B.  Le caractère raisonnable des honoraires d’avocats engagés par Pfizer

[9]  Je passe maintenant au caractère raisonnable des honoraires engagés par Pfizer. Pfizer a fourni une preuve indiquant qu’elle avait engagé un montant de 4,7 millions de dollars en honoraires d’avocats. Cependant, Seedlings soutient que ces frais sont excessifs, parce que Pfizer a réclamé des honoraires refusés et inadmissibles, et qu’elle n’a fourni aucune justification pour ses frais élevés.

(1)  Les honoraires refusés et inadmissibles

[10]  Seedlings soutient d’abord que Pfizer a réclamé des honoraires refusés et inadmissibles, y compris des honoraires engagés à l’égard de requêtes pour lesquelles des dépens ont déjà été adjugés (plus de 344 000 $), ainsi que des honoraires pour des services rendus par des étudiants en droit, des auxiliaires juridiques et des parajuristes. Seedlings soutient que ces frais devraient être exclus du fondement sur lequel un pourcentage est appliqué ou que le pourcentage applicable devrait être réduit davantage.

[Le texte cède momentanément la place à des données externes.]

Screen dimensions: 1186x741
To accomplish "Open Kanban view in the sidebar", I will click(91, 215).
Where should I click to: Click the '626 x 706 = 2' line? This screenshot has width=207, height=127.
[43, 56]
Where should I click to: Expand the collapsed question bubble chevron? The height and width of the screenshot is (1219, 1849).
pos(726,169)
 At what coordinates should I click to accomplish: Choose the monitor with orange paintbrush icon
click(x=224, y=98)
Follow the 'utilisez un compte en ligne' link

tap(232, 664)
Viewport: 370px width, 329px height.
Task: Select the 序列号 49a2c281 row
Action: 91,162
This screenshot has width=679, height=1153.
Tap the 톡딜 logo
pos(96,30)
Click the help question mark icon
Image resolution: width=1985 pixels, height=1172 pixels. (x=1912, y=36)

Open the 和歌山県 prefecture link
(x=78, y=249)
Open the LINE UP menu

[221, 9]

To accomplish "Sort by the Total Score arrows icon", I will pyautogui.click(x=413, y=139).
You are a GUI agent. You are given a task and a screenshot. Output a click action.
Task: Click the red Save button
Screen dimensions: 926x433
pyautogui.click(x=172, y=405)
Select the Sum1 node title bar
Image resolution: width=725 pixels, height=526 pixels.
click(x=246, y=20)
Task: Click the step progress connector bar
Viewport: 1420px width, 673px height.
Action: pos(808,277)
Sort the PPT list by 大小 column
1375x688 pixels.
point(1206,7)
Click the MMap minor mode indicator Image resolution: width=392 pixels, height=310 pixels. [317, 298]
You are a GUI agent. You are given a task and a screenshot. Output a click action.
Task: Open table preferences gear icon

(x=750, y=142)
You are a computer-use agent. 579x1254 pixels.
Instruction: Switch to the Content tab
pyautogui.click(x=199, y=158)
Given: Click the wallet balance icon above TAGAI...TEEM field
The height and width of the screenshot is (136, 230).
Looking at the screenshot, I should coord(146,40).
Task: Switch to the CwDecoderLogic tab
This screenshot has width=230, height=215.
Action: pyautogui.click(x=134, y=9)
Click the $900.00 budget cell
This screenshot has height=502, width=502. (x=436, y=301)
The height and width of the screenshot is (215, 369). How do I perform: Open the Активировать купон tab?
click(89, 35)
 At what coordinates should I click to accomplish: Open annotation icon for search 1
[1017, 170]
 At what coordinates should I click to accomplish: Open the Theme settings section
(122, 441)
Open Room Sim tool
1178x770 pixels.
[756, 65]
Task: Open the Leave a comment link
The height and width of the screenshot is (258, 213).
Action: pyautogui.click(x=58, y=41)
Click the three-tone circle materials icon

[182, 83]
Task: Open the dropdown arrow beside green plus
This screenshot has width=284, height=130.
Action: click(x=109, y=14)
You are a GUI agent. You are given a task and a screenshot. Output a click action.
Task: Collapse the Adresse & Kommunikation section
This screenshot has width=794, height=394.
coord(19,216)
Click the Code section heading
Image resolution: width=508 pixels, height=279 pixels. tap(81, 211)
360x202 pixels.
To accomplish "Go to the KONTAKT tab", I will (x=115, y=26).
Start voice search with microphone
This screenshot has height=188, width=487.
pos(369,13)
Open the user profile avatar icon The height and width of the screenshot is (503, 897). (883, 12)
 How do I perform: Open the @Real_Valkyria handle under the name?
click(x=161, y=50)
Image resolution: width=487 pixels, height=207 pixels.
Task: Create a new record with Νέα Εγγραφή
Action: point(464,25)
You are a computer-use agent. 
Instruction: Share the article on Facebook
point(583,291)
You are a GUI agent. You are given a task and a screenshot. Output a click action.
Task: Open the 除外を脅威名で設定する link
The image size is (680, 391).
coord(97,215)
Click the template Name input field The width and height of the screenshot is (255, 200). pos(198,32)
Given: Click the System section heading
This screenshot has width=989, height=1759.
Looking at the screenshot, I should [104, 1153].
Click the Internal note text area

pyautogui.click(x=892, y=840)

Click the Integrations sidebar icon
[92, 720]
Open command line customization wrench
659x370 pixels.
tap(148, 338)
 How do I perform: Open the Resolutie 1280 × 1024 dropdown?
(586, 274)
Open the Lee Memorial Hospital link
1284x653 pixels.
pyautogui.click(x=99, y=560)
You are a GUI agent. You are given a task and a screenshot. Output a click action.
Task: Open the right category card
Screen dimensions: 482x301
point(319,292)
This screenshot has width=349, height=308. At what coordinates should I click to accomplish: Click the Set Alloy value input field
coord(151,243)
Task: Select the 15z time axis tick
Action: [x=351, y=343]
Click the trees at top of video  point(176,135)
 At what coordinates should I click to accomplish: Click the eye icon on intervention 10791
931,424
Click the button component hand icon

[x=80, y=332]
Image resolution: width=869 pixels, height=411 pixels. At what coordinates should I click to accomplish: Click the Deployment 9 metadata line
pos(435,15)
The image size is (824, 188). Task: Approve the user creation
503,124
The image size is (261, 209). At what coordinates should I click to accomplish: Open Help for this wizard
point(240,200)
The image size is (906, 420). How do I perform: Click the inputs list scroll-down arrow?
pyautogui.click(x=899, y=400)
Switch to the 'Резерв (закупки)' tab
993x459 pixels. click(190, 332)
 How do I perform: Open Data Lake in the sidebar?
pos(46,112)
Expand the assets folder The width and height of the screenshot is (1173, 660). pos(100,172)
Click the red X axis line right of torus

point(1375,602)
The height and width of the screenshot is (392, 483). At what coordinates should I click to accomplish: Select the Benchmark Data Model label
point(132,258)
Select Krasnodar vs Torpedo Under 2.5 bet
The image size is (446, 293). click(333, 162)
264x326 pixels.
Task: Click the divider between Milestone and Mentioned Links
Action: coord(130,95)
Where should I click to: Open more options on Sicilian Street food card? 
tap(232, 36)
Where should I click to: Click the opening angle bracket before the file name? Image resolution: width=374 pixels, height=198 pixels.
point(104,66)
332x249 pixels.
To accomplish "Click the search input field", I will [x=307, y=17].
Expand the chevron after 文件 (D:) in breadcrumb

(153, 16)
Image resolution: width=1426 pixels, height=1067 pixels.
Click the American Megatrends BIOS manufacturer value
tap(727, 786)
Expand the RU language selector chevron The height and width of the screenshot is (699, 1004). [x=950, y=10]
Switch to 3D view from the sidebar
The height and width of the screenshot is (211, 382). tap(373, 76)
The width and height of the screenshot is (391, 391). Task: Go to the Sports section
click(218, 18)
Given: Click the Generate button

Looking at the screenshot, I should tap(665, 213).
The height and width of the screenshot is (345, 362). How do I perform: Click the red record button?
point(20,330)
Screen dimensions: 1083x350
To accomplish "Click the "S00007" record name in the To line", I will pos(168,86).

[11]  Je suis d’accord avec Seedlings pour dire que Pfizer ne peut pas réclamer des dépens concernant des requêtes pour lesquelles des dépens ont déjà été adjugés. Comme l’a écrit la Cour d’appel fédérale dans Exeter c Canada (Procureur général), 2013 CAF 134, au paragraphe 14, « [l]a décision d’un juge d’accorder ou non les dépens d’une requête ne peut être modifiée ensuite par le juge appelé à statuer sur l’action ou la demande sous‑jacente ». J’ai examiné les factures des avocats de Pfizer et je suis convaincu qu’elles comprennent un montant d’environ 344 000 $ en honoraires à l’égard de requêtes pour lesquelles des dépens ont déjà été adjugés. Par conséquent, je réduirai d’autant les honoraires d’avocats de Pfizer.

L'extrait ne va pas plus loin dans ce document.